The winners — up from 15 last year — were chosen from more than 700 applications from 15 countries and 40 states. They include biotech companies, software and mobile app makers, but also a distributor of boring bits that penetrate solid rock, a manufacturer of pneumatic valve actuators and a firm that makes an “electronic poll book” for election officials.
Most are local, but at least seven are moving to St. Louis from outside the area, and several have founders from overseas. The out-of-town companies will move here in July to office space in the Railway Exchange Building downtown. Some of the local winners will move there, too.
“The Arch Grants winners are the best of a terrific group, and are exciting young companies,” said Jerry Schlichter, the organization’s co-founder and president. “Arch Grants’ vision has become a reality. We are building an entrepreneurial ecosystem and have great partners who, through their support of Arch Grants, have put St. Louis on the international map as a great place for entrepreneurs.”

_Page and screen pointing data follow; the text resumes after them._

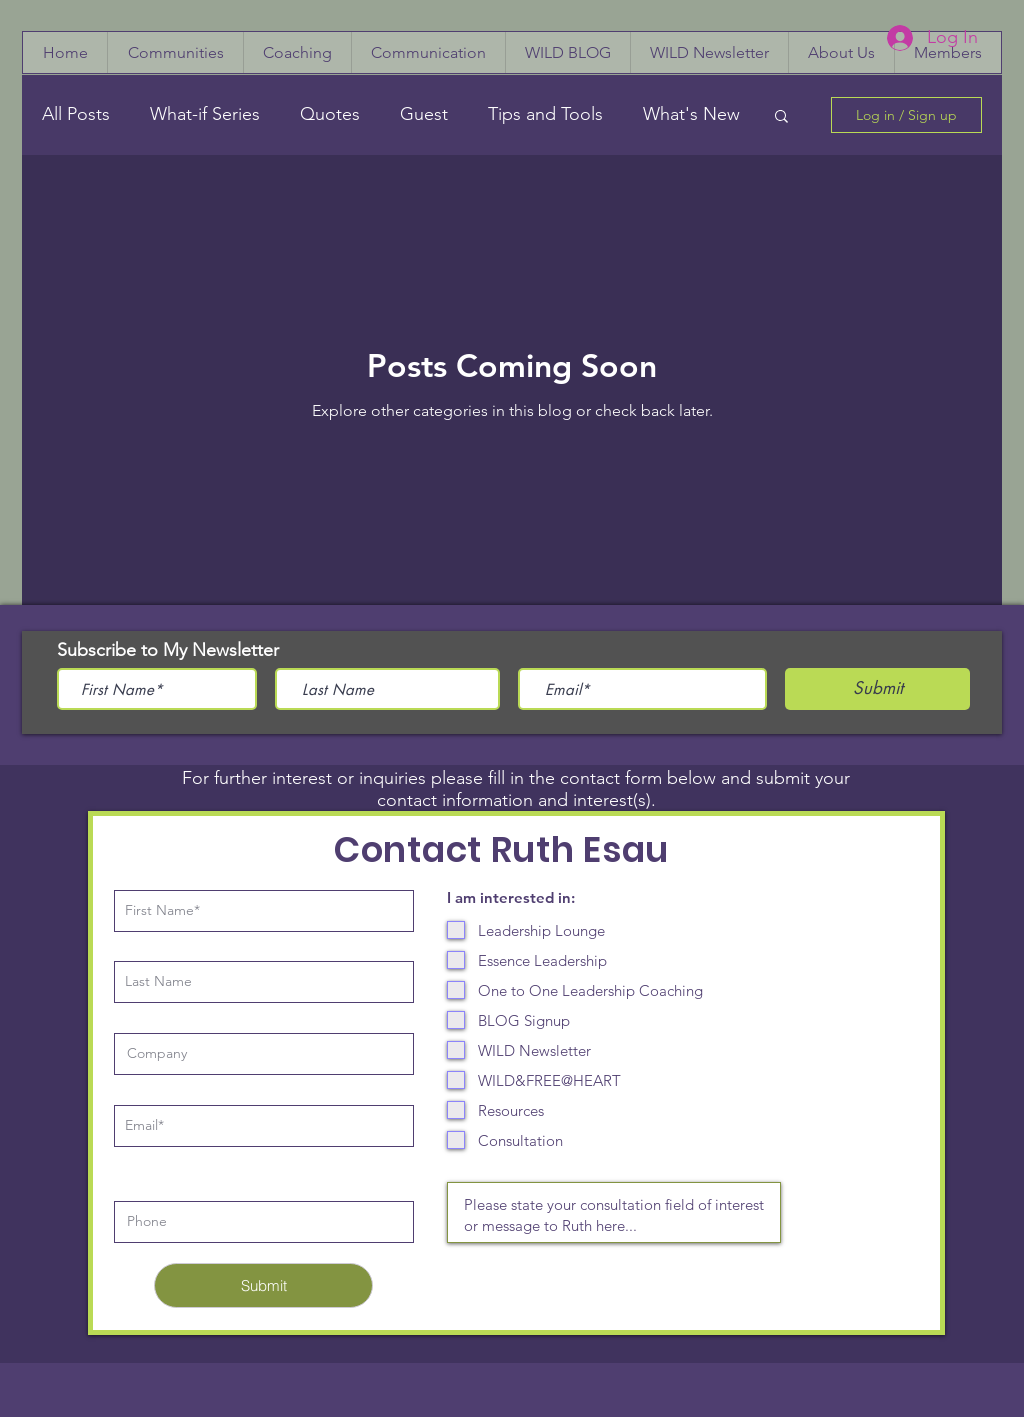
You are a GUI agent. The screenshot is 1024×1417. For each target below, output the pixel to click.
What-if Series (205, 114)
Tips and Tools (545, 114)
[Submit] (263, 1285)
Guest (424, 114)
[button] (781, 117)
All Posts (76, 114)
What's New (691, 114)
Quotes (330, 114)
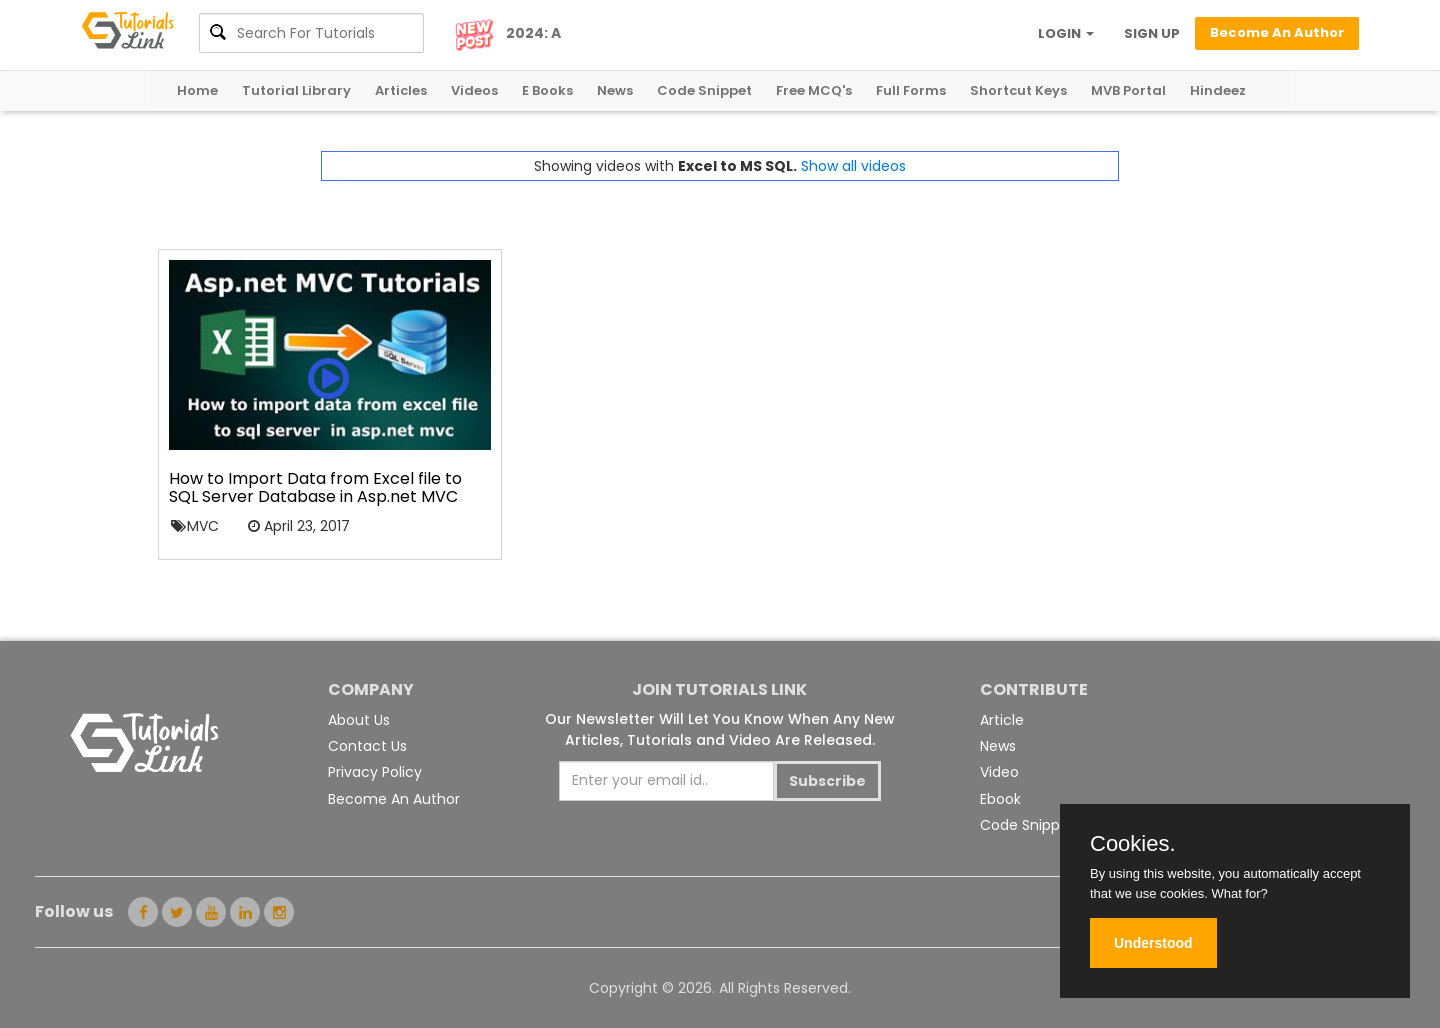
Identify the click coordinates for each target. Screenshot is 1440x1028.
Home (197, 90)
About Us (359, 720)
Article (1002, 720)
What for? (1239, 893)
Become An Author (394, 799)
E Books (547, 90)
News (615, 90)
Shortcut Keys (1018, 90)
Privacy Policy (375, 772)
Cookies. (1133, 844)
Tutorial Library (296, 90)
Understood (1153, 943)
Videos (474, 90)
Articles (401, 90)
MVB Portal (1128, 90)
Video (999, 772)
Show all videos (853, 166)
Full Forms (911, 90)
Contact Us (367, 746)
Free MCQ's (814, 90)
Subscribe (827, 781)
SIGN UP (1152, 33)
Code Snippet (704, 90)
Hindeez (1218, 90)
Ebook (1000, 799)
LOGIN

Along with welcoming the newcomers, Arch Grants is graduating its first class of companies, which won grants about a year ago. Through March, Schlichter said, those 15 startups have created 69 jobs, generated $1.9 million in sales and raised $1.7 million in capital.
One, Food Essentials, now employs 25 people and has a $3.2 million food labeling contract with the Food and Drug Administration.
Another, network security firm Observable Networks, received a $150,000 federal research contract and has seen its technology adopted by Washington University.
A third startup — database platform Obsorb — moved here after winning an Arch Grant and is now moving to Vancouver after being acquired by a firm there in April.
That acquisition is the sort of victory that Arch Grants is touting — though it also notes most of last year’s winners are staying put in St. Louis — because it’s the kind of thing that puts this city on the nation’s startup map.
Turning St. Louis into a town known for startups is a big reason why Schlichter and a group of other local business leaders launched Arch Grants. And it’s why local companies and economic development groups have donated $3.3 million to the effort in less than two years. So far, they say, the project has been successful.